I’ll never forget the first time I stopped in a 7-Eleven store and was jarred at the site of a cold case with 6-packs of beer right beside the checkout counter. My first trip to the grocery store was even more of a revelation. There I saw entire aisles filled with every beer, wine or bottle of booze you cold imagine.
But not back here in the land of giants.
Gov. Corbett wants to change that. Then again maybe he took a look at the latest poll and his tanking favorability ratings and it drove him to drink.
Today the governor will unveil his plan to privatize the way the state sells alcohol. He wants to blow up the state stores, sell off the licenses and open beer sales to grocery and convenience stores.
Right now in Pennsylvania, consumers are forced to make one stop for a case of beer, another if they want to buy a six pack, and still one more, to a state store, for wine and spirits.

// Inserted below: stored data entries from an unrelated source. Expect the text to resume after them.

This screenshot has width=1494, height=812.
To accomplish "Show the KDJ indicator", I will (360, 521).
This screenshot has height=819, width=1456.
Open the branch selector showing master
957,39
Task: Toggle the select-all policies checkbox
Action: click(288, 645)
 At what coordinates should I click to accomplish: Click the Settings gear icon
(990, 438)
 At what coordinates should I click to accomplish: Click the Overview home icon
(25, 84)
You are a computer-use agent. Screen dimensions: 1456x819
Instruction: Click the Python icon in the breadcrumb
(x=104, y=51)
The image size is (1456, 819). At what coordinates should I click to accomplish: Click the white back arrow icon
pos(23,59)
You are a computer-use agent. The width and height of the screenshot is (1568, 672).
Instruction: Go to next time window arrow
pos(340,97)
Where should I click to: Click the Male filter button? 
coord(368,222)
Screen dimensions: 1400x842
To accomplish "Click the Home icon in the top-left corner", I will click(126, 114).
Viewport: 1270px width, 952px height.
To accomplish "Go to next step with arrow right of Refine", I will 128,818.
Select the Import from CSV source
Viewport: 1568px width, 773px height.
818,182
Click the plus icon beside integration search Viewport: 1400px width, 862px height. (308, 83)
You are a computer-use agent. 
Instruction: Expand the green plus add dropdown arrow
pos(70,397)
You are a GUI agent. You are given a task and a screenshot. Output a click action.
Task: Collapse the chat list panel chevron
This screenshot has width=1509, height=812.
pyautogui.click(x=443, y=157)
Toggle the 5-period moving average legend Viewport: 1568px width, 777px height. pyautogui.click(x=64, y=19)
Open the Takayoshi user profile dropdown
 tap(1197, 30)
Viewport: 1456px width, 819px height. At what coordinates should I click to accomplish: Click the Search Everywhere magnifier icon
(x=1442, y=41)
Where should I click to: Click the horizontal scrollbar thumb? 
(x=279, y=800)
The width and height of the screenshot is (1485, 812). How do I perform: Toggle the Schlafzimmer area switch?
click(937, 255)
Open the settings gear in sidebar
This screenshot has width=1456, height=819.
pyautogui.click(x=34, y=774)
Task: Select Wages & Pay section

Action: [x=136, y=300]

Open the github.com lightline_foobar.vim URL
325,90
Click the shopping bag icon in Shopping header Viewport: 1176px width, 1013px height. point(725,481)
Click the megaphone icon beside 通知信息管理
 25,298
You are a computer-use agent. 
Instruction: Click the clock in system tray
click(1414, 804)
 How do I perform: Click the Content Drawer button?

Corbett isn’t the first governor to go down this road. It’s not even his first dalliance with privatizing liquor sales. But the last session he let state Rep. Mike Turzi, R-Alllegheny, do the heavy lifting. This time he’s planning to be out front on the issue, starting this afternoon with a press conference in Pittsburgh.
It’s just the latest in a series of high-profile moves by the governor, starting with his decision to file a lawsuit against the NCAA in connection with sanctions slapped on Penn State in the wake of the Sandusky affair; a transportation plan that seems to fly in the face of his no-tax-hike pledge; a move to privatize management of the state lottery; and some very stern warnings on the state’s flagging public pension plans.
Yesterday’s poll numbers probably didn’t have any effect on Corbett’s moves, but they certainly didn’t help. They show a very unpopular governor who faces a massive gender gap with women, and surprisingly isn’t even all that popular among Republicans. Maybe that’s one reason Montgomery Commissioner and maverick GOPer Bruce Castor has been hinting about a possible primary challenge to Corbett.
Yesterday even some Republicans were sounding a note of caution to the governor on both the pension and alcohol plans.
I say, “Go for it,” governor.
Your ratings are in the toilet. You’ve been widely spanked as being aloof and not someone who delivers his message as well as he should, let alone navigate the political mine field in Harrisburg. So I’ll be very interested to hear what the governor has to say this afternoon.
And if he needs a volunteer to be there with his hands on the plunger when we finally blow up the LCB, I would remind him that I’ve been volunteering for the job for years now.